The answer should be an exact repeat of the stretch of material below from the line containing "Image resolution: width=1456" through the line containing "Open the three-dot more options menu".

** Extracted entries follows **

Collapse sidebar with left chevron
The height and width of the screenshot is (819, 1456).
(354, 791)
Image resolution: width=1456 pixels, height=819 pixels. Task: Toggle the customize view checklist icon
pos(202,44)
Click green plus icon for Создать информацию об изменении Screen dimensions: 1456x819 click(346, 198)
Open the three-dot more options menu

** End of Extracted entries **
** Extracted entries follows **

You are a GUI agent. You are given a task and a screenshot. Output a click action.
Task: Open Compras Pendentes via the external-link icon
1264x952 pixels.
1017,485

** End of Extracted entries **

# Solution:
Image resolution: width=1456 pixels, height=819 pixels. Task: Toggle the customize view checklist icon
pos(202,44)
Click green plus icon for Создать информацию об изменении Screen dimensions: 1456x819 click(346, 198)
Open the three-dot more options menu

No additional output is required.